Para parlamentares de partidos do Centrão, a solução não deve ser acabar com o benefício, como quer Haddad, e sim aplicar regras mais rígidas para o seu funcionamento com o intuito de garantir que apenas empresas do setor de eventos impactadas pela pandemia sejam contempladas. “Já sugeri uma emenda neste sentido no passado porque eu previa o que eles [governo] estão alegando agora que aconteceu. […] Se gastou mesmo esses R$ 17 bilhões não foi para atender quem realmente precisava ser atendido. Precisa tentar equacionar isso aí”, defendeu o líder do União Brasil, deputado Elmar Nascimento (BA). “Precisa estabelecer regra que exclua quem realmente não foi prejudicado pela pandemia ou teve um prejuízo muito menor, como as locadoras de veículos”, afirmou.
Para distensionar a relação com o Legislativo, Lula resolveu intensificar os acenos a integrantes do Centrão, grupo que é controlado pelo deputado alagoano, mas possui diversas lideranças no Congresso.
Um desses movimentos ocorreu nesta terça-feira, durante inauguração de unidades habitacionais do Minha Casa, Minha Vida em Magé (RJ), na Baixada Fluminense.

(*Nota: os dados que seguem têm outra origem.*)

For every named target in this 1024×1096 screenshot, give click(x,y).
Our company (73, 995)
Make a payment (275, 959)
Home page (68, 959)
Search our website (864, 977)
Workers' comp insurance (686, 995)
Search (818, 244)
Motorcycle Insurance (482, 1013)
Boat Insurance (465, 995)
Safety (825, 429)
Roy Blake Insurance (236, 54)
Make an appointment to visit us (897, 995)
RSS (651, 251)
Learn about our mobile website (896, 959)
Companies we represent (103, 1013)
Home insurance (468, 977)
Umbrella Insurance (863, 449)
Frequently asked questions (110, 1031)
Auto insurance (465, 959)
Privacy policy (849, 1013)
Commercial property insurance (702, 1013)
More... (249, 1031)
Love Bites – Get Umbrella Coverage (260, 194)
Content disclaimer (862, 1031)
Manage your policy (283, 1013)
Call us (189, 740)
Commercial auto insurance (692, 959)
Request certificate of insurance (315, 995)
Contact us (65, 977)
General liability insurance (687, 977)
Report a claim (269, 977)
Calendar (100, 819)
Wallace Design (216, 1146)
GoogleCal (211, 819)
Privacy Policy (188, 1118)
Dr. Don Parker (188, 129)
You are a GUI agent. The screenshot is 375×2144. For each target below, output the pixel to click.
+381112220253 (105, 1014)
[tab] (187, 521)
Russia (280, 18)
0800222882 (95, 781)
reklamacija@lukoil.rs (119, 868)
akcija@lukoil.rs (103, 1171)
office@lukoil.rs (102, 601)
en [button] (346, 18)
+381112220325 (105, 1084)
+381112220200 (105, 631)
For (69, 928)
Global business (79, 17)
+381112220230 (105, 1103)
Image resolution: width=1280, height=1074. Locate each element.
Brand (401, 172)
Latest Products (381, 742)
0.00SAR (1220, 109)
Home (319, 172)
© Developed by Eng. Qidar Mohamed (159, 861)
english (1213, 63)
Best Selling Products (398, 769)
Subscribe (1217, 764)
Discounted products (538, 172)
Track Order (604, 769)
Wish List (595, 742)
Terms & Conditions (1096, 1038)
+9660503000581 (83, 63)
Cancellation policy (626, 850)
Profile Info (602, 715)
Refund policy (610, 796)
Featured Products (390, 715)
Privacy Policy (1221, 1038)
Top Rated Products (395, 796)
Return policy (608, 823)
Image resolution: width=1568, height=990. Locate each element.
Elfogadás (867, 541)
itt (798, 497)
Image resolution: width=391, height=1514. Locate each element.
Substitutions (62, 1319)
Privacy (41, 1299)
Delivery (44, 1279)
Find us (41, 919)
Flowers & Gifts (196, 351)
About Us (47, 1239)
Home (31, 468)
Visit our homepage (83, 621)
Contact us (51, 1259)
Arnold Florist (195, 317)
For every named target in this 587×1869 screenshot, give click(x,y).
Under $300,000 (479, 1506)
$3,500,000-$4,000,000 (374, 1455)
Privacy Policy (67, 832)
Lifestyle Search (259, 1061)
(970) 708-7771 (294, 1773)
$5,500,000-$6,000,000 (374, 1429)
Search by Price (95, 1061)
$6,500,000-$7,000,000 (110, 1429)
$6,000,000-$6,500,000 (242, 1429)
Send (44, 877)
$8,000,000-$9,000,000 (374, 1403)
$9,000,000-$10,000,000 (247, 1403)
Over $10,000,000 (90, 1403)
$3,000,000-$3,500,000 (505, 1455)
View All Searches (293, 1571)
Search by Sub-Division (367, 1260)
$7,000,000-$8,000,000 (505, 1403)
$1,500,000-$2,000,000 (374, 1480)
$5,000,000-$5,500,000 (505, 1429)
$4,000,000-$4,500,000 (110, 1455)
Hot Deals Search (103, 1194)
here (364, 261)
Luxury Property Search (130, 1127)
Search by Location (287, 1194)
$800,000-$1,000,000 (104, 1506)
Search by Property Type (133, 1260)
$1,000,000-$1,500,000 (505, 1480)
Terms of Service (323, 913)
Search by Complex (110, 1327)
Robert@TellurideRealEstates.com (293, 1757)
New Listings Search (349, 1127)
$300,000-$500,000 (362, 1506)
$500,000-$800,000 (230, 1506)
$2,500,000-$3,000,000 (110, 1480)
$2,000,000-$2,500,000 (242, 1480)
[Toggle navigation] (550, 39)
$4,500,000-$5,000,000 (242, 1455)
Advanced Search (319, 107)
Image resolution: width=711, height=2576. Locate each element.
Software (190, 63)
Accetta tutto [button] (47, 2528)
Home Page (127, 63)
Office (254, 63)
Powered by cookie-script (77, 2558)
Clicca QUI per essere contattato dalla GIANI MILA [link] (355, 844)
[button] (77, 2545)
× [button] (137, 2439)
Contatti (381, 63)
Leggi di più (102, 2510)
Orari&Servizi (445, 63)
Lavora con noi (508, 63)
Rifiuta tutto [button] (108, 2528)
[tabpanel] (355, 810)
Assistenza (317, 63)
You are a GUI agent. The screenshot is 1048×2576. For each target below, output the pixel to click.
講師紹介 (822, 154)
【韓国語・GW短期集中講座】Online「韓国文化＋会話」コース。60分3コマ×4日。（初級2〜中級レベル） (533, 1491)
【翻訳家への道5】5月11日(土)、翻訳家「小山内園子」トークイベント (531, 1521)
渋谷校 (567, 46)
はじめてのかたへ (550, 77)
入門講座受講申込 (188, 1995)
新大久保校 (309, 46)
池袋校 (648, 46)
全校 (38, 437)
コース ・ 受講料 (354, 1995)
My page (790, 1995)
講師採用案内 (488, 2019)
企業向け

Lula convidou dois dos nomes do Centrão para subirem ao palanque ao lado dele: os líderes do PP na Câmara, Dr. Luizinho (RJ), e do Solidariedade, Áureo Ribeiro (RJ). Luizinho é visto, inclusive, como uma das alternativas para suceder Lira no comando da Câmara dos Deputados, em eleição prevista para ocorrer no início de 2025, se Nascimento, considerado hoje o favorito de Lira, não se viabilizar.
Na semana passada, Lula já tinha levado de “carona” o vice-presidente da Câmara, Marcos Pereira (Republicanos-SP), para acompanhá-lo em agendas políticas no Estado de São Paulo. Eles foram juntos a evento de aniversário de 132 anos do Porto de Santos e, depois, visitaram a fábrica da Volkswagen, em São Bernardo do Campo. Pereira é outro potencial candidato ao cargo.
As tensões entre Câmara e o governo cresceram de tamanho desde o recesso. Líderes do Centrão avaliam que a relação entre Lira e Padilha “chegou ao seu pior momento” e que a estratégia de procurar outros nomes do bloco para conversar pode ajudar o Palácio do Planalto a melhorar o ambiente . A leitura é que Lira está bastante irritado neste momento e que o melhor é aguardar para tentar uma aproximação direta com ele. Está descartada, pelo menos por enquanto, a substituição de Padilha.
Paralelamente, o principal bloco aliado de Lira sofreu uma defecção, com a saída do PSB do grupo liderado por União e PP. Parte do PDT também defende deixar o grupo, o que o igualaria em tamanho ao bloco formado por Republicanos, MDB, PSD e Podemos. “Achamos difícil sustentar uma unidade de bloco nesse nível de tensionamento com o governo”, afirmou o deputado Dorinaldo Malafaia (AP). Outros pedetistas, contudo, rechaçam essa possibilidade. “Está fora da nossa pauta”, negou o líder da bancada, Afonso Motta (RS). Para manter o apoio do partido, voltou a circular a ideia de que o deputado André Figueiredo (PDT-CE) seja nomeado líder da maioria na Câmara no lugar de Aguinaldo Ribeiro (PP-PB).